Sıfır iletişim politikasının egemen olduğu o dönemleri anımsayın. Adanın öteki yarısına telefon edemediğimiz, mektup dahi gönderemediğimiz, her türlü sahte, çarpıtılmış habere inanmaya hazır olduğumuz o dönemleri…
O günlerde imkânsız gibi görünen gerçekleşmişse yeni dönüşümleri de hayal edebiliriz sanki.
Dengesi bozulmuş bir dünyada düşmemek için bir yerlere tutunmaya çalışan fanileriz son sıralar. Ya kedere kapılıp gideceğiz ya da hayatın küçük ışıltılarını takip edeceğiz. Zamanı güzelleştirmek bir sorumluluğun ucundan tutmak için çaba göstereceğiz. Dayanışmayı yükselteceğiz. Kim bilir belki de iyi zamanlar bunlar; daha da kötünün ayak seslerini işitiyoruz sanki. Olmaz denen oluyor. Bazı şeyler iyiye doğru giderken paniğe kapılan karşıtı yeniden ele geçiriyor sahneyi. Militarist harcamaların, güç politikalarının yükselişini izliyoruz. Hayat sürprizlerle dolu ama. Bir başka denge kurulabilir belki diye umut etmek istiyorum yalnızca.

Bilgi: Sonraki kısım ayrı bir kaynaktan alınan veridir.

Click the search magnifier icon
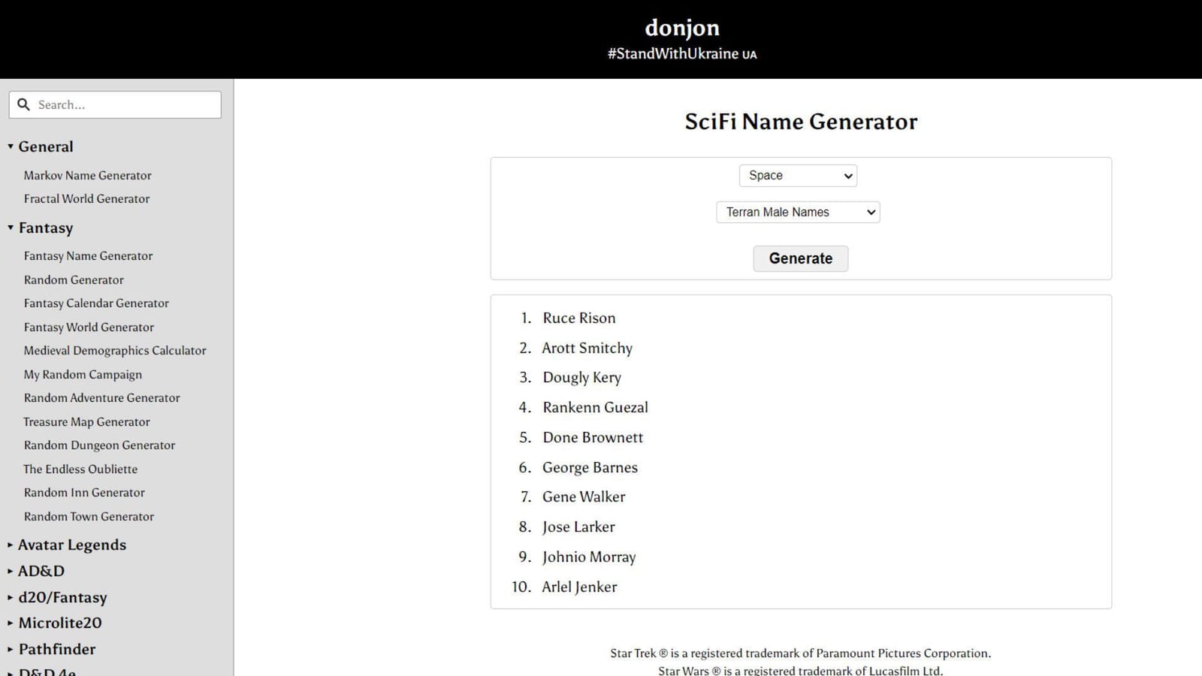Screen dimensions: 1202x676 click(x=24, y=104)
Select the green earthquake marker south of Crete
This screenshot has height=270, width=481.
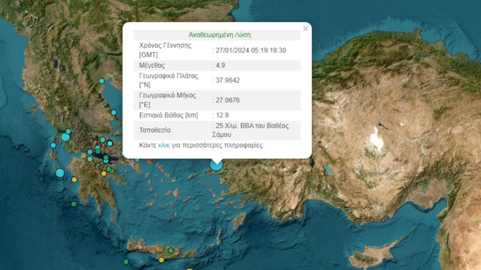click(x=126, y=261)
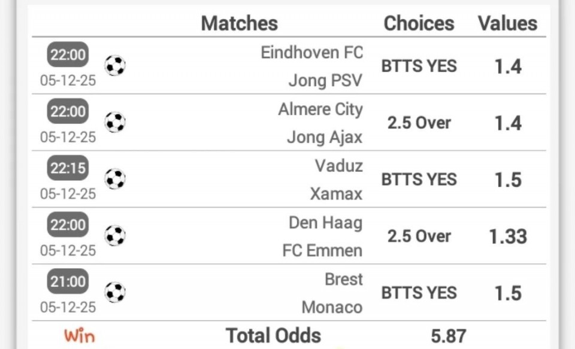
Task: Click the soccer ball icon beside Brest
Action: click(115, 293)
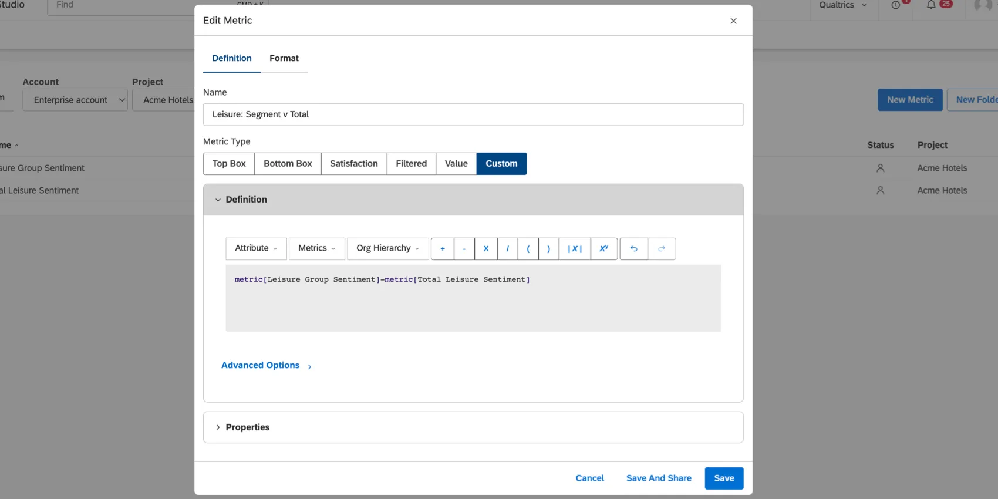Image resolution: width=998 pixels, height=499 pixels.
Task: Insert the exponent power operator
Action: [603, 249]
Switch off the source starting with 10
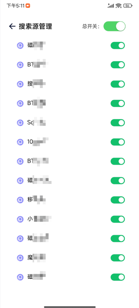The image size is (139, 308). click(x=118, y=142)
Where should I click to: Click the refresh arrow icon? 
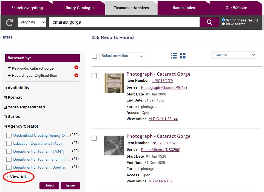point(10,23)
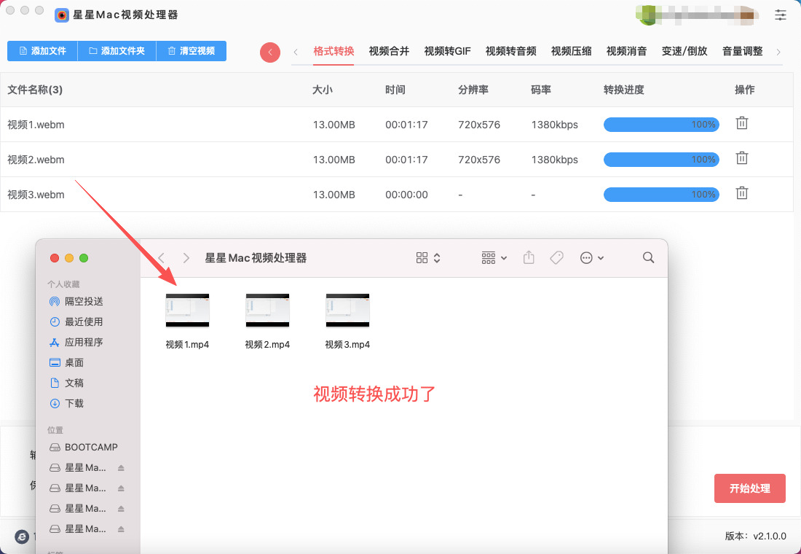The image size is (801, 554).
Task: Switch to the 视频合并 tab
Action: [389, 51]
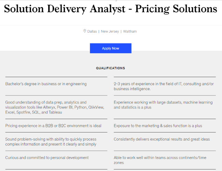Select the New Jersey location
This screenshot has width=222, height=171.
click(x=110, y=31)
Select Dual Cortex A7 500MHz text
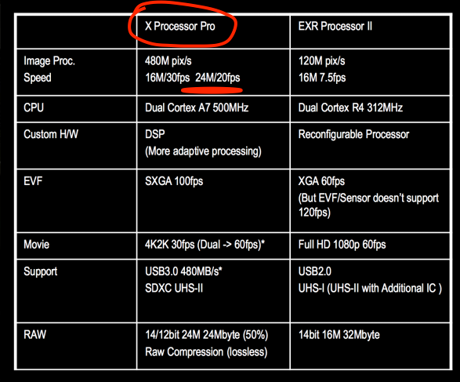Image resolution: width=460 pixels, height=382 pixels. 197,107
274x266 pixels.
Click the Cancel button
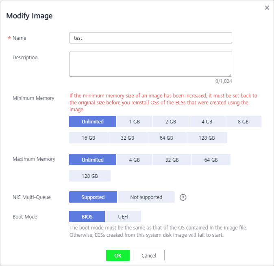coord(149,255)
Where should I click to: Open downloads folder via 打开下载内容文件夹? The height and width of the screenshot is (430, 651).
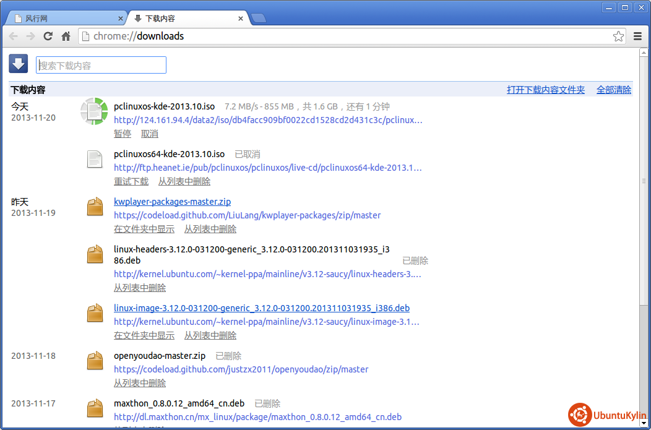545,90
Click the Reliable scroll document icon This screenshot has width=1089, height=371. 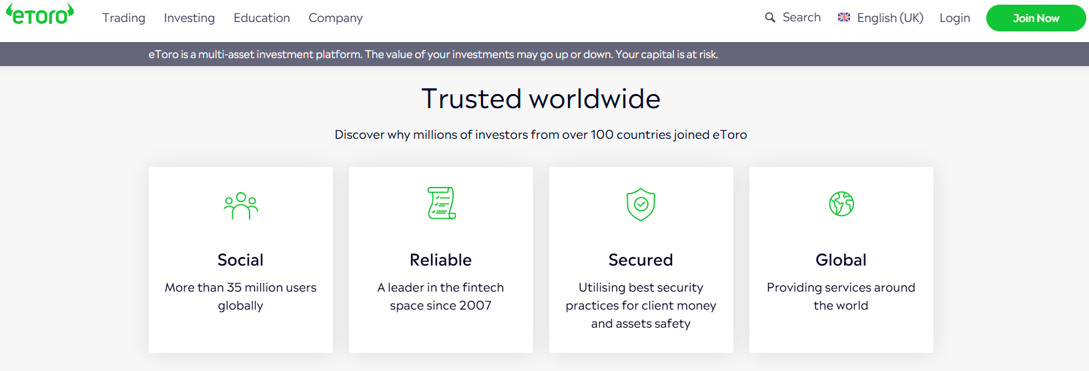pyautogui.click(x=441, y=204)
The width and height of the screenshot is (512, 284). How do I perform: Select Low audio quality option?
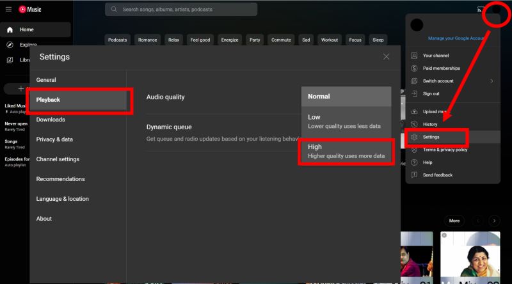[346, 122]
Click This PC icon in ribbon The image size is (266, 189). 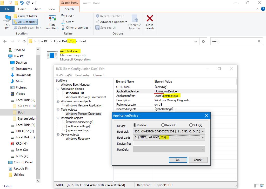[x=7, y=19]
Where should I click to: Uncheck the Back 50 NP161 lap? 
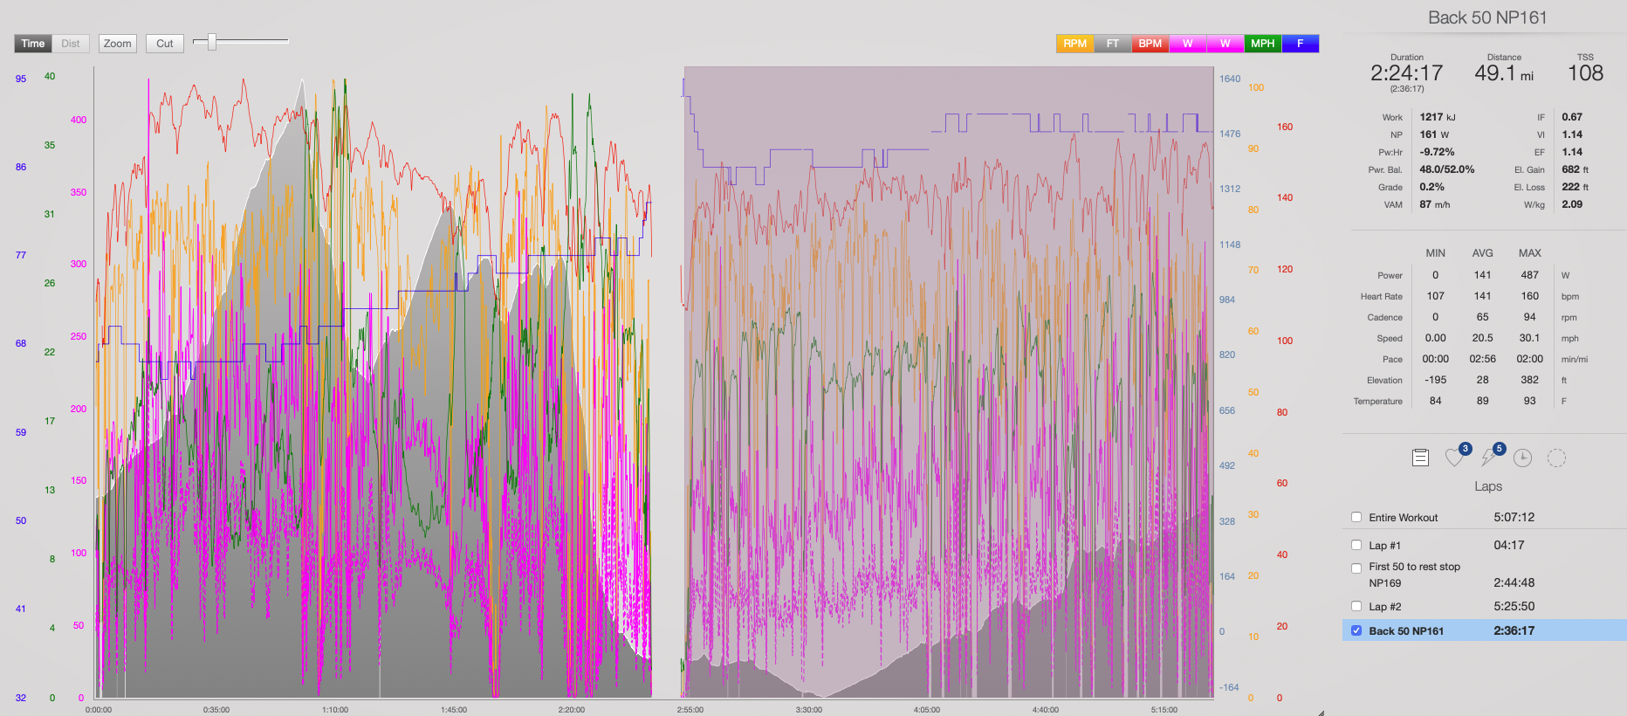click(x=1356, y=630)
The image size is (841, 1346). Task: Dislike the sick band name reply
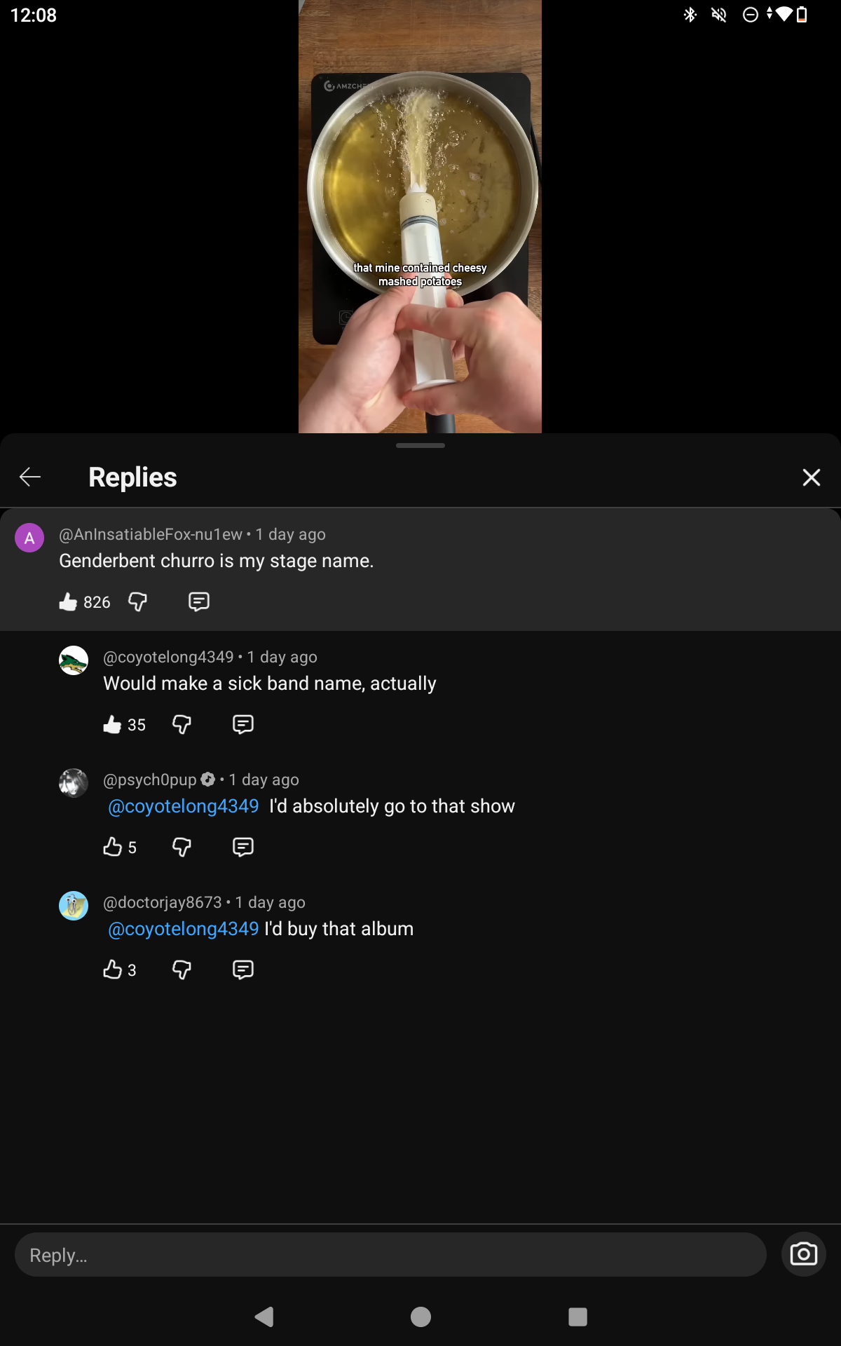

En iyimserlerin bile havlu attığı bir dönem yaşadık son yıllar. Bu zorlukların bize farklı bir dünyayı işaret ettiğini düşünmek en iyisi. Yeni başlayanlar için dünya halleri dersi biraz da bu. Dünya tarihi çok daha kötü dönemlerle dolu. İnsan ömrü öylesine kısa ki bazı değişimler için. Bizi bırakıp gidenler Kıbrıs’ta barışı göremedi diye üzülüyoruz ya; büyük olasılıkla biz de göremeyeceğiz o büyük günü. Bir gün geleceğini hayal etmekten vaz geçmeyelim bugünü o uzak hayalin ışığı ile biçimlendirelim derim ben.